Seules quelques images, dérobées à la censure militaire, rappellent ces années troubles. Formés à l’utilisation des gaz toxiques, Jean et ses camarades ont vite découvert la dangerosité de ces armes. « La première fois qu’on s’en est servi, on s’est retrouvés avec des brûlures partout où l’on transpirait, et c’est là que l’on nous a fourni des combinaisons étanches », se souvient-il. Le « CN 2 D », cocktail mortel composé d’un gaz dérivé du cyanure et d’un autre de l’arsenic, aux effets irritants, était distribué sous forme de grenades ou de pots d’une puissance équivalente à cinquante grenades classiques. Une fois diffusé dans une grotte, il s’infiltrait dans les parois, rendant le lieu inhabitable pendant des années.

Mission de « réduction d’abris souterrains »

Le 4 mai 1959, Jean participe à une mission de « réduction d’abris souterrains ». « Ces gaz collaient aux parois, une simple poussière remuée répandait à nouveau le poison », explique Jean. Après une arrivée sur l’objectif à 14 h 45, le commando débute le gazage au moyen de quatre pots de CN 2 D. Une heure plus tard, la section grotte pénètre dans l’abri. « On avançait lentement, en raison des murettes de pierre érigées par les rebelles et de la forte concentration en gaz. » Pour avoir jeté l’un de ces pots, Jean a été décoré.

Armand, qui s’est engagé à 18 ans, raconte : « Une fois, je suis rentré dedans, on m’a tiré dessus, en reculant, mon masque à gaz s’est arraché. Je suis resté peut-être une minute sans respirer. Après, j’ai fini à l’hôpital de Tizi Ouzou. » Le gaz qu’il devait utiliser était plus lourd que l’air, tuait par asphyxie.
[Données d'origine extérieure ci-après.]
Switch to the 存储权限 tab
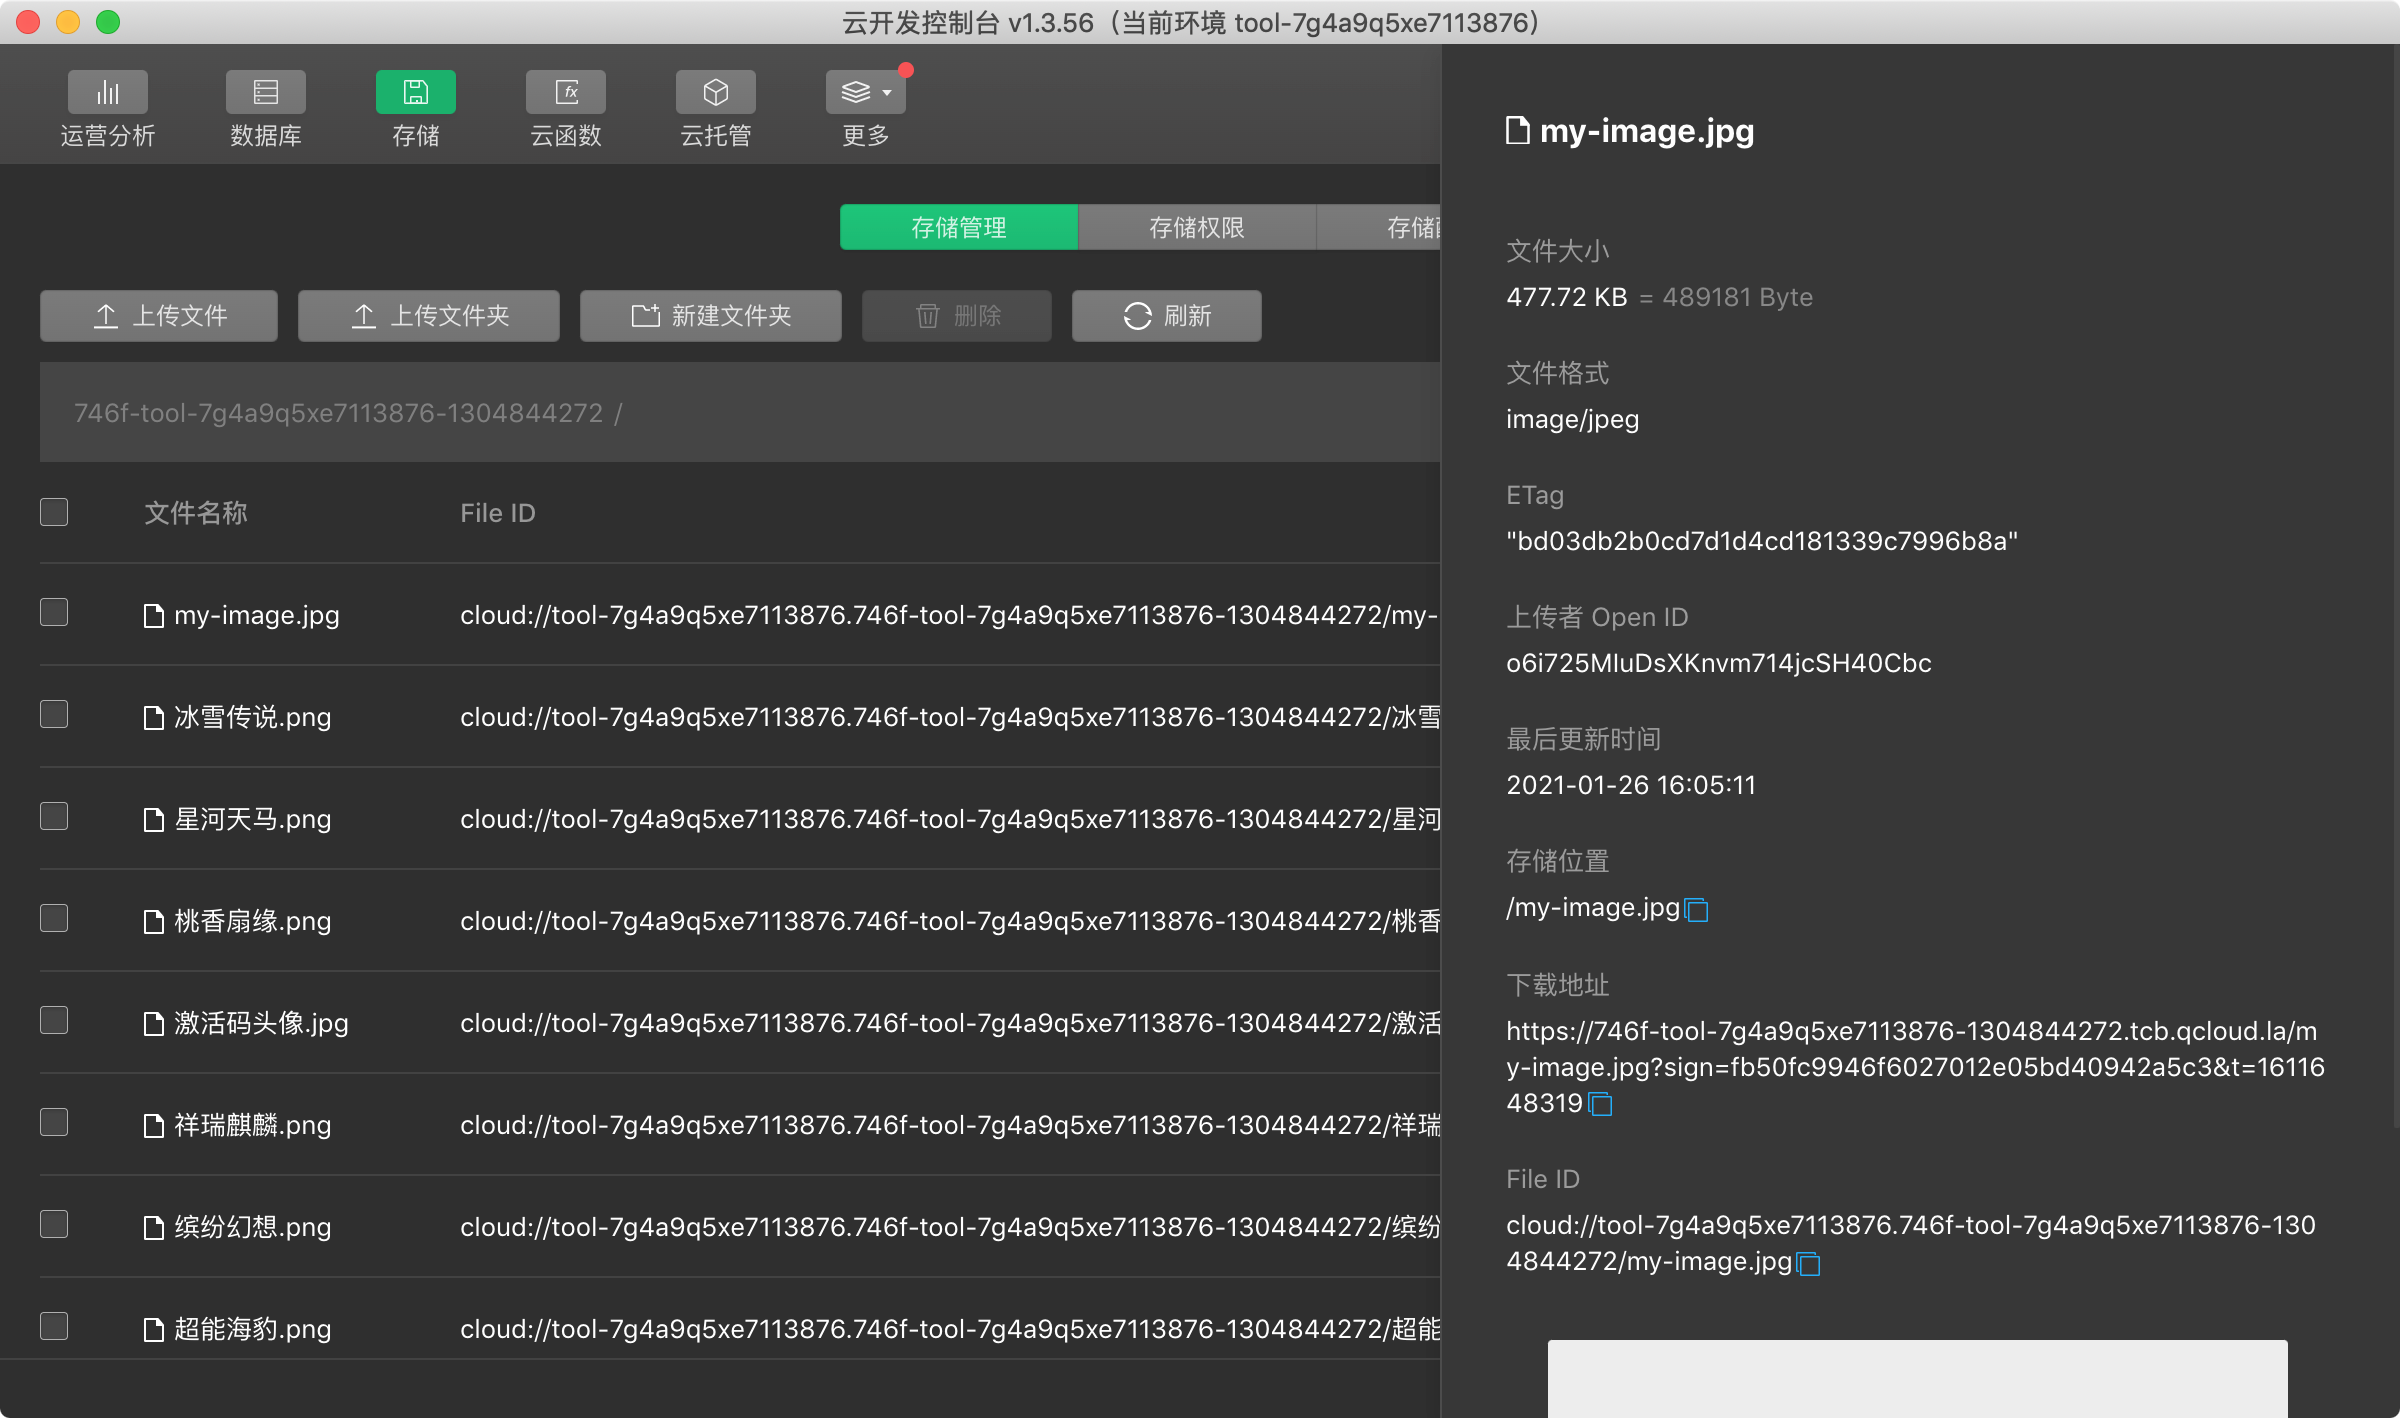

Les opérations duraient parfois plus de dix heures, dans l’obscurité totale. « On fait celui qui n’a pas la trouille, mais on a la trouille », confie Armand. À la fin de la mission, neuf cadavres sont retrouvés. L’issue de la grotte est murée à l’explosif, condamnant les lieux pour des décennies.
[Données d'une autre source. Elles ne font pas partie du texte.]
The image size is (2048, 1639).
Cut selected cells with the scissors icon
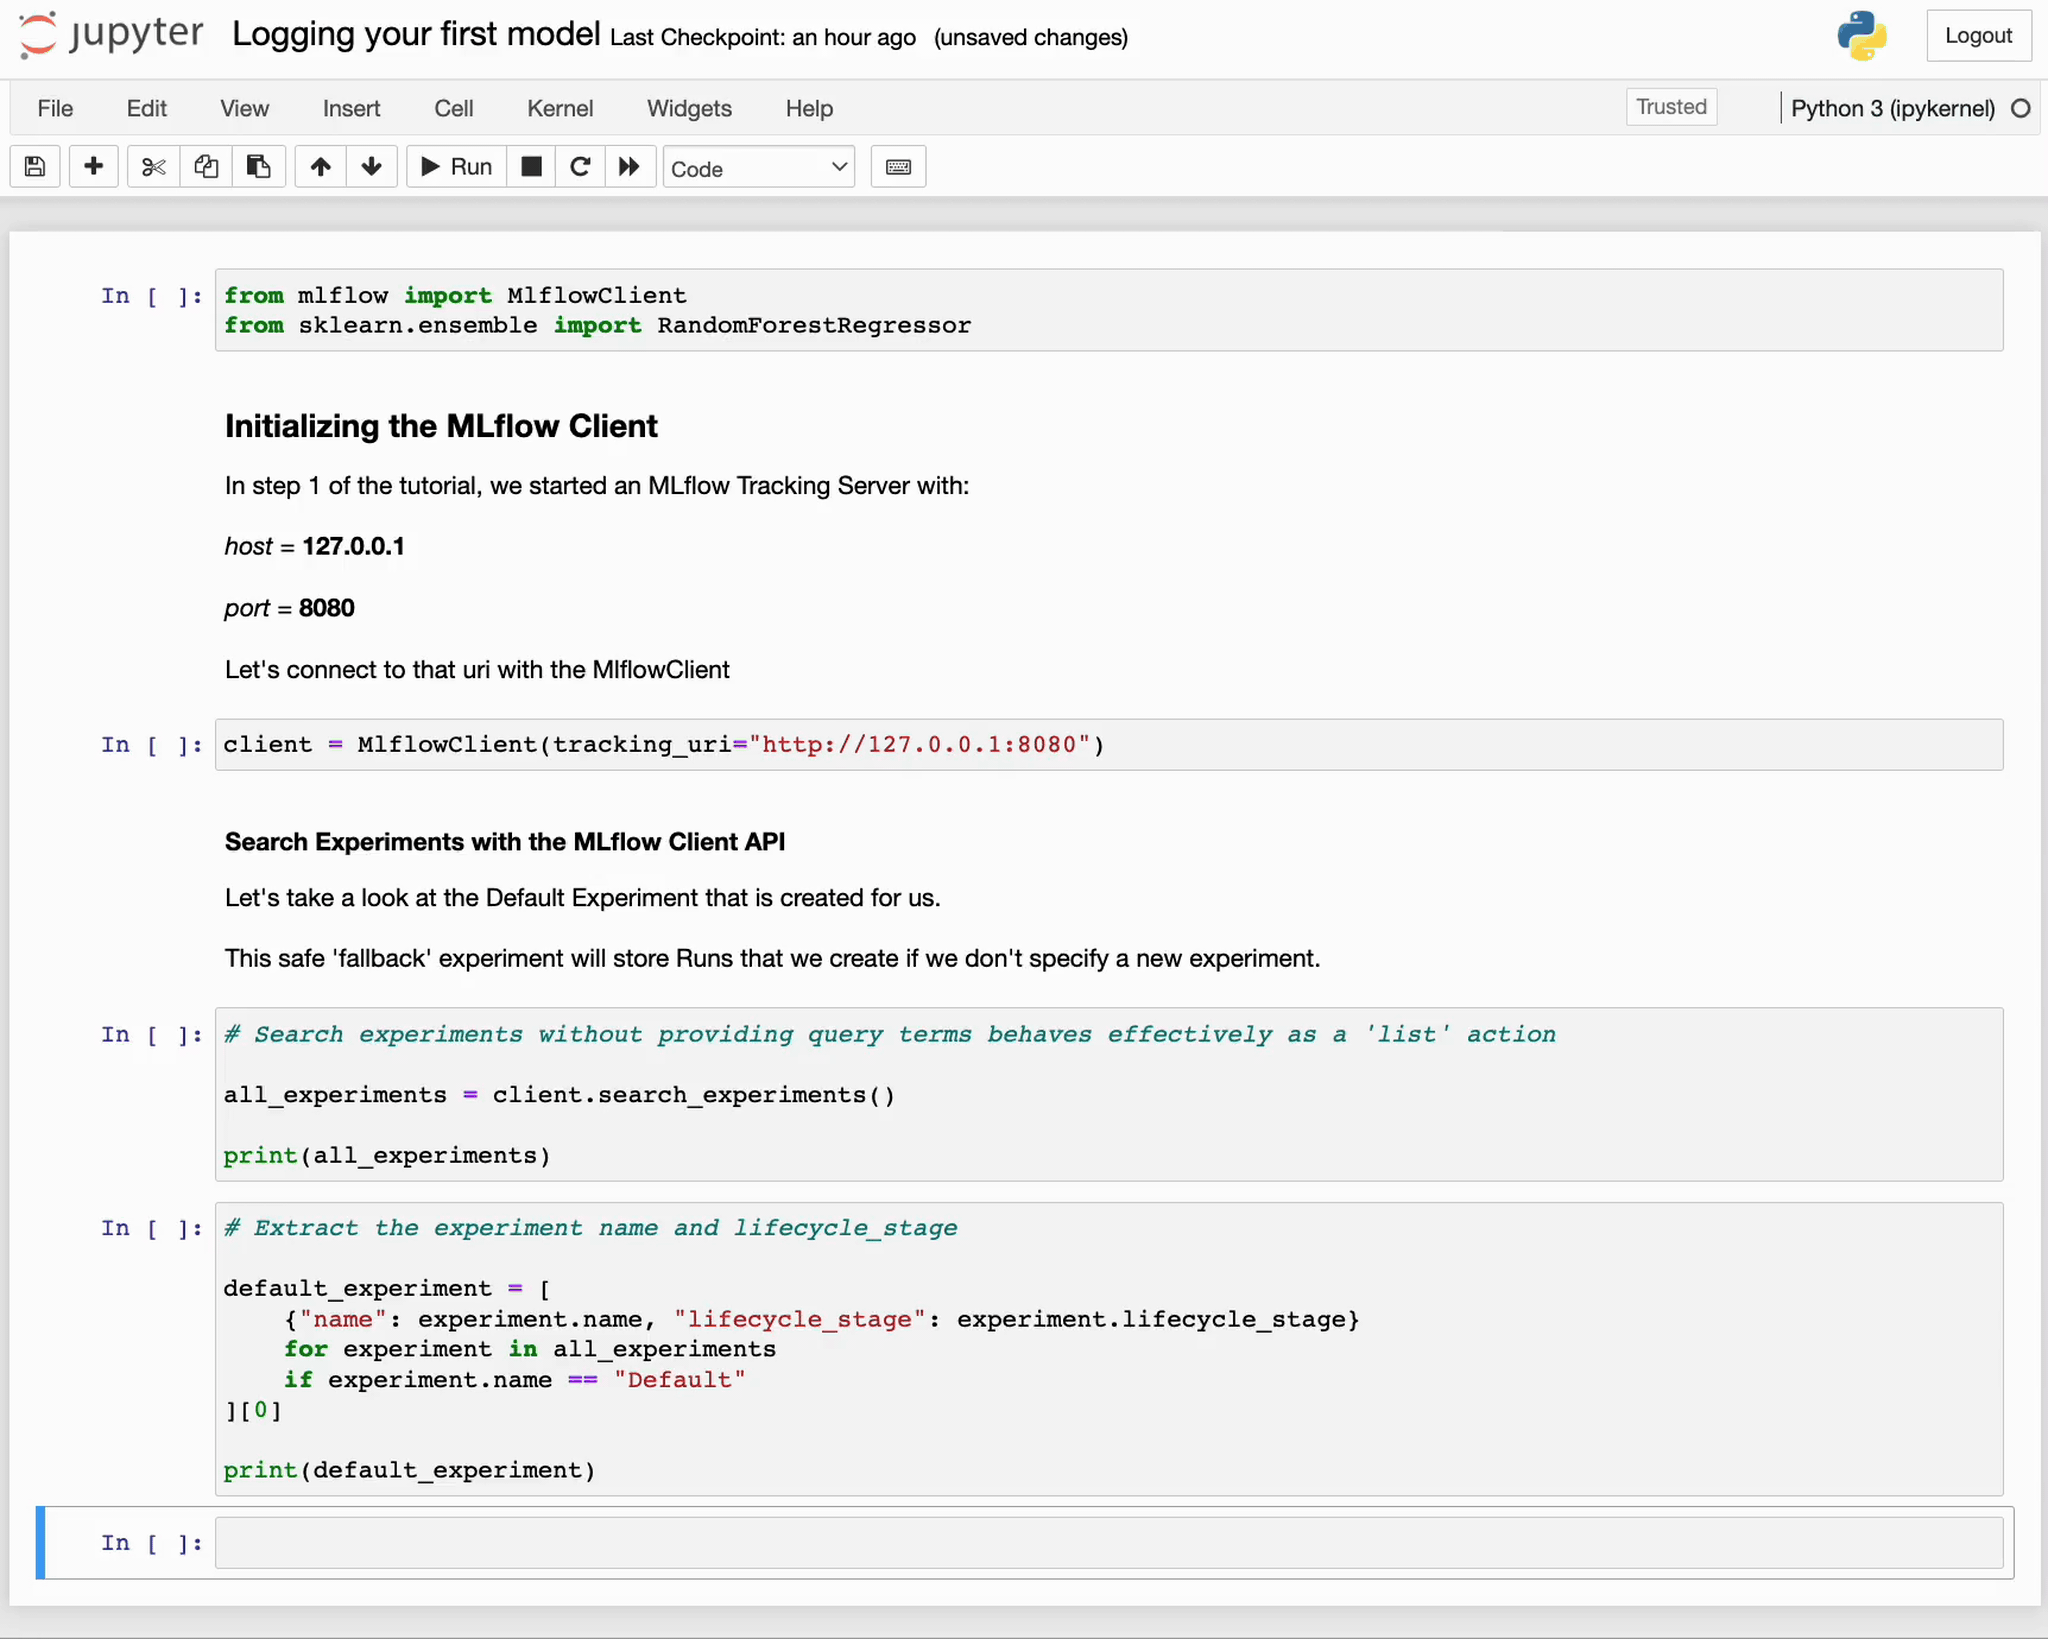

Le « CN 2 D » a laissé son empreinte indélébile dans le massif d’Aurès. En mars 1959, plus de 150 villageois réfugiés dans une grotte ont été gazés. Seuls les plus jeunes ont survécu. Aujourd’hui encore, les archives militaires gardent sous scellé ces crimes de guerre, tandis que les anciens combattants vivent avec les fantômes des horreurs qu’ils ont provoquées.